One of the Most Anti-LGBT Lawmakers in the Country Might Lose His Seat to a Transgender Journalist

Danica Roem’s bid for the Virginia House of Delegates could make history.

Courtesy of Danica Roem

Sitting on a couch in her campaign headquarters in Manassas, Virginia, Danica Roem is quick to mention the miserable” traffic on nearby Route 28 and how her mother’s commute has only gotten worse over the last thirty years.

A Democratic candidate for a seat in Virginia’s House of Delegates, Roem would be the country’s most powerful openly transgender politician if elected, and the first one to be elected and serve in a statehouse. That fact has made the closely-fought race something of an international media spectacle. With a chuckle, she calls the gridlocked highway, a mainstay of her campaign, “the road I’ve now made world famous.”

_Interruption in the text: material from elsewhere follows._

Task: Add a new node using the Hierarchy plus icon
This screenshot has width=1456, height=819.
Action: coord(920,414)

Voters in this increasingly suburban Northern Virginia district, she says, don’t care about her gender—they want to know whether she’ll fix the road. Roem says many stories about her run have focused on her being transgender rather than her qualifications for office. As a local watchdog journalist who covered the area for nearly a decade, she boasts she’ll bring “a reporter’s eye to Richmond” along with an intimate understanding of local government.

“Transgender people have really good public policy ideas that span the gamut of transportation policy to health care policy to education policy, and yes, to civil rights as well,” Roem tells me. “We shouldn’t just be pigeonholed into the idea that we’re just going to be fighting about bathrooms.”

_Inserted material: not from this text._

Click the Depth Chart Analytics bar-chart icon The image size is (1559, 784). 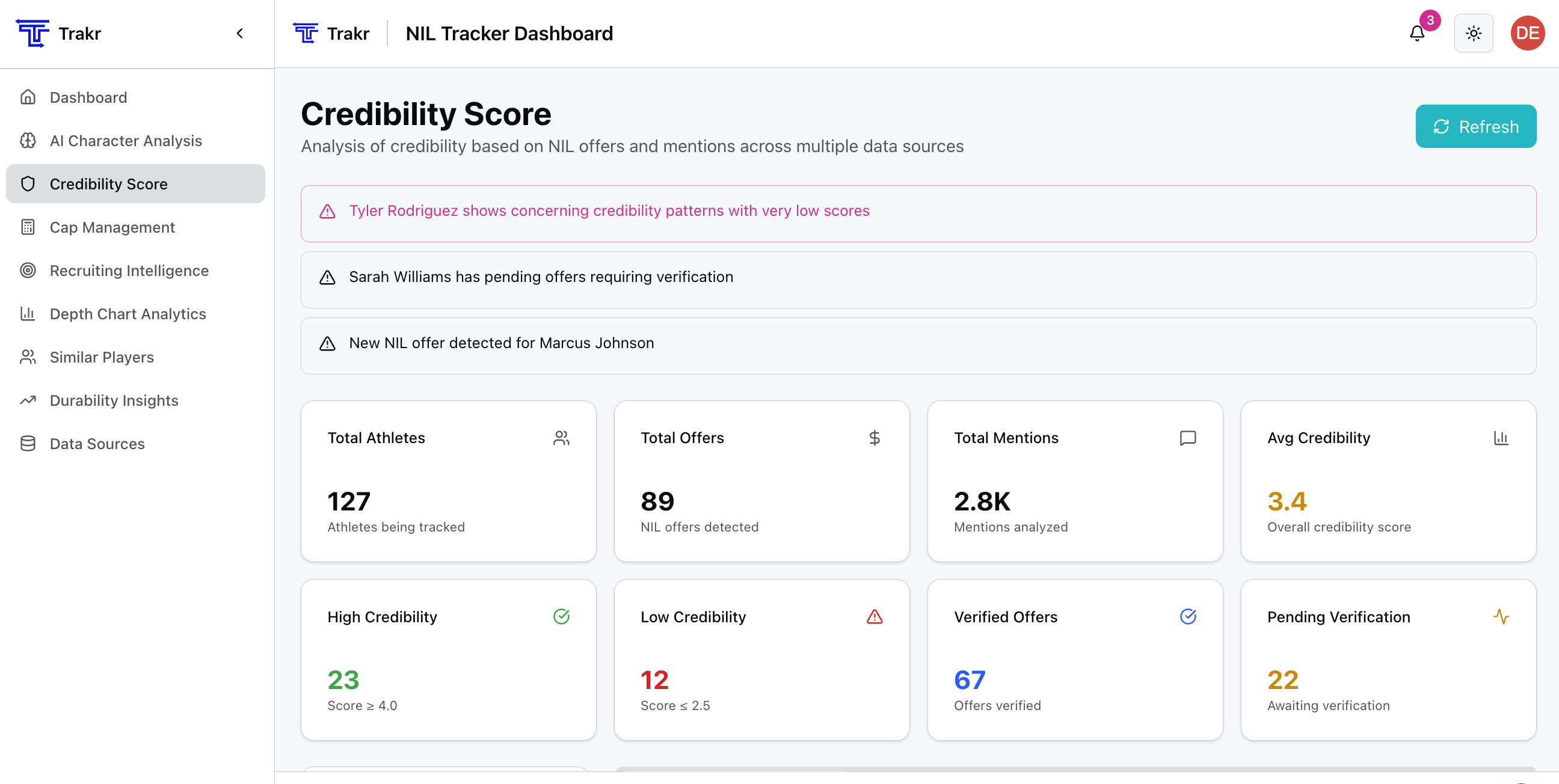point(28,314)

While Roem has focused her campaign on brass tacks issues like raising teacher pay and job creation, her Republican opponent has spent 26 years in the statehouse compiling one of the country’s most anti-LGBT records. Delegate Bob Marshall authored Virginia’s 2006 constitutional amendment banning gay marriage. This year Marshall—who’s been labeled “Bigot Bob” by LGBT advocates—introduced legislation that would have barred transgender public school students from using the bathroom that best aligns with their gender and required administrators to inform students’ parents within 24 hours if they ask “to be recognized or treated as the opposite sex.” (Other Republicans killed the bill in committee.)

Marshall has so far fended off Democratic challengers, but political experts in the state expect the race will be close. Northern Virginia has grown to be more diverse and liberal in recent years, and Hillary Clinton won the district by 14 percentage points in 2016.

Quentin Kidd, director of the Wason Center for Public Policy at Christopher Newport University, says Roem’s identity might end up being an asset, if it helps boost Democratic voter turnout. “If Bob Marshall were running against any other Democrat that looked like any other Democrat out there across Virginia, he probably would win,” Kidd tells Mother Jones. “Who she is may be that 3 or 4 or 5 percent increase in vote that pulls her across the finish line.”

Marshall’s refusal to debate Roem may also hurt him, says Kidd. “He’s now faced with a situation where he’s got to stand side by side, face to face with someone who represents everything he disagrees with,” Kidd explains. “I think he’s demonstrated during the course of the campaign that he doesn’t have the spine to do that.”

Marshall, an outspoken lawmaker who journalists say is usually happy to talk, has been tight lipped in commenting on the race or his opponent, even to local reporters who’ve known him for years. (He did not respond to Mother Jones‘ interview requests.)

Meanwhile, Marshall and Virginia’s Republican Party have made Roem’s gender a central issue. In the few interviews he’s done, Marshall has referred to her using male pronouns. A campaign mailer paid for by the state party and approved by Marshall in the final days of the race, also referred to Roem by male pronouns and accused her of wanting to teach kindergartners about “transgenderism,” a term used by opponents of transgender rights.

The American Principles Project, a conservative think tank in Washington, is peddling the same message, running ads claiming the election is about whether schools should be required to “teach kids they can change their gender.” (The attack stems from a contentious segment of a radio interview where Roem and the host sparred over when it would be appropriate to discuss gender identity in schools.) 

APP has stood by its claim. “If this was race, you would be a racist for opposing teaching kids about black history month or whatever,” says executive director Terry Schilling. “To say that Danica doesn’t want to teach this in kindergarten classrooms—it’s kind of a self denial.”

Roem says the attacks have backfired on her opponents, by spurring new support from volunteers and donors. “I don’t know if I should put them down as an in kind contribution at the end,” she jokes.

Roem faces a challenge common to openly transgender candidates on the campaign trail, according to Elliot Imse, communications director for the Victory Fund, an organization that’s supporting Roem’s campaign and is dedicated to electing LGBT people to office. “They not only need to explain the issues that they want to run on,” Imse explains, “but they also have to come out as transgender and explain what being transgender means.”

Roem admits her gender has come up occasionally on the campaign trail, but she says most people who have brought it up have been curious, not hostile, and she’s happy to answer their questions. She also released a YouTube ad in September, showing her morning routine of putting on makeup and taking hormone pills, while explaining that she’s transgender: “It shouldn’t be newsworthy or political…this is just who I am.”